What type of myoclonus our patient experienced remains controversial. The clinical characteristics—including myoclonus at rest, generalized myoclonic jerks, predominantly axial myoclonic activity involving the sternocleidomastoid muscles first then spreading to caudal muscles and highly stimulus-sensitive jerks—resemble reticular reflex myoclonus, subcortical myoclonus originating from the lower brainstem reticular formation and sometimes manifesting during electrolyte imbalance (hyponatremia) [5, 6]. We were unable to obtain somatosensory-evoked potentials, motor-evoked potentials and back-averaging EEG to confirm suspected myoclonus of subcortical origin, because our patient was treated in an emergency department and therapy resolved her symptoms within 24 h.

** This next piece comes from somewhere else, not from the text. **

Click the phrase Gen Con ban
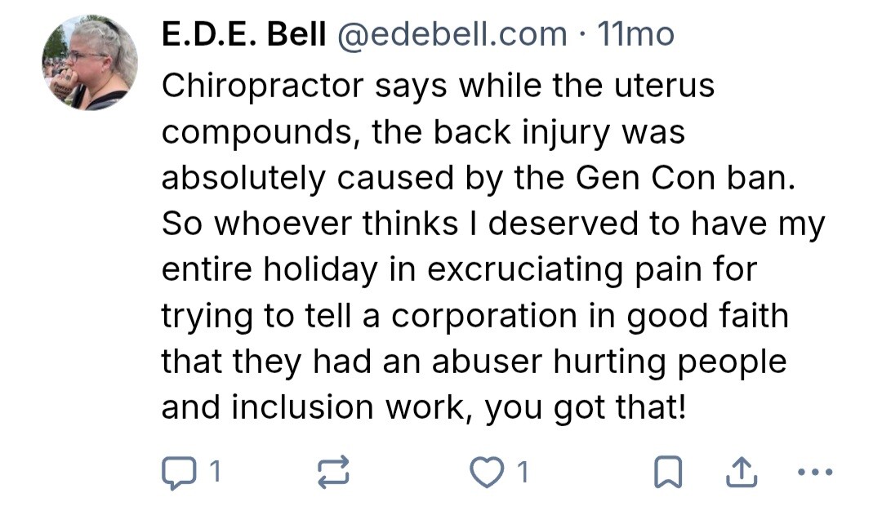 coord(684,179)
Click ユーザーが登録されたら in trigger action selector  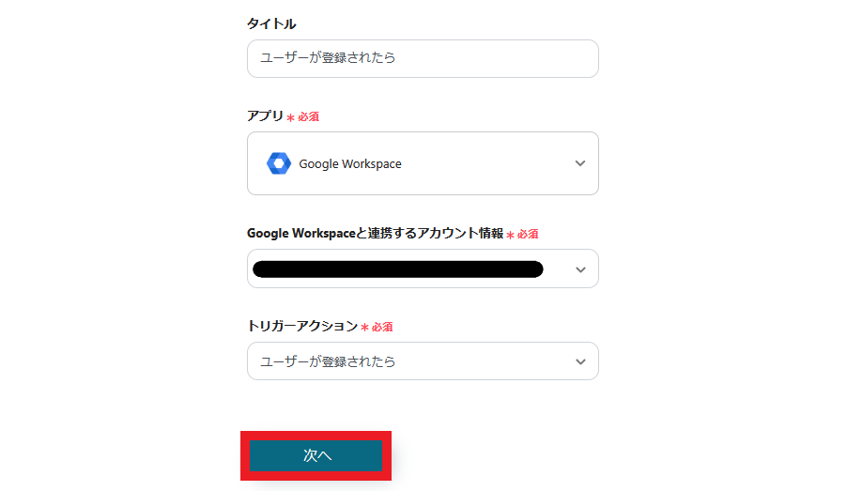pyautogui.click(x=328, y=361)
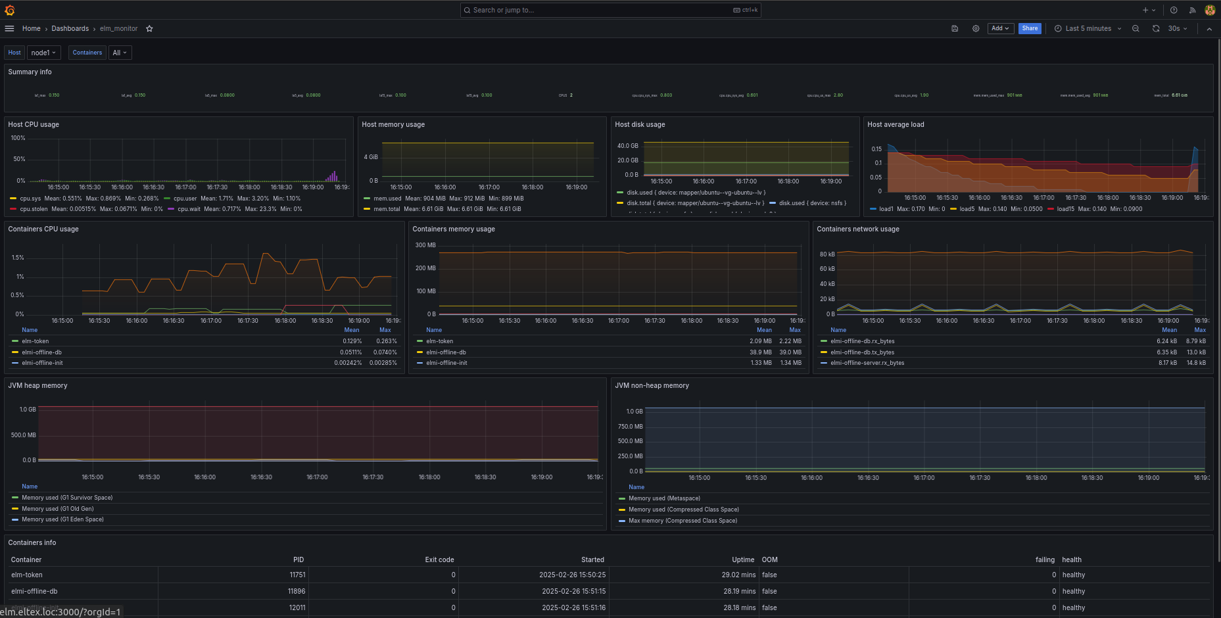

Hyponatremia related to fluid absorption manifested in our patient with myoclonic jerks alone instead of the more common neurological complications ranging from headache, confusion to coma [3]. The brain adapts to hyponatremia by extruding intracellular electrolytes and organic osmolytes including excitatory amino acids, such as glutamate and aspartate that can trigger seizures in the absence of detectable cerebral edema [7]. The speed at which hyponatremia developed in our patient, the prompt resolution and subsequent absence of cerebral edema probably prevented severe neurological symptoms from developing.
Given her moderate hyponatremia (120 mmol/L), we conjecture that our patient had symptomatic metabolic myoclonus caused by an electrolyte imbalance [5, 6]. This conclusion agrees with our patient’s normal EEG cortical excitability during myoclonus. The fact that our patient’s myoclonus responded transiently to diazepam, then gradually decreased as the electrolyte imbalance normalized agrees with the known partial usefulness of benzodiazepines in reticular reflex myoclonus [6]. We consider it unlikely that our patient’s myoclonus arose from anesthetics [8].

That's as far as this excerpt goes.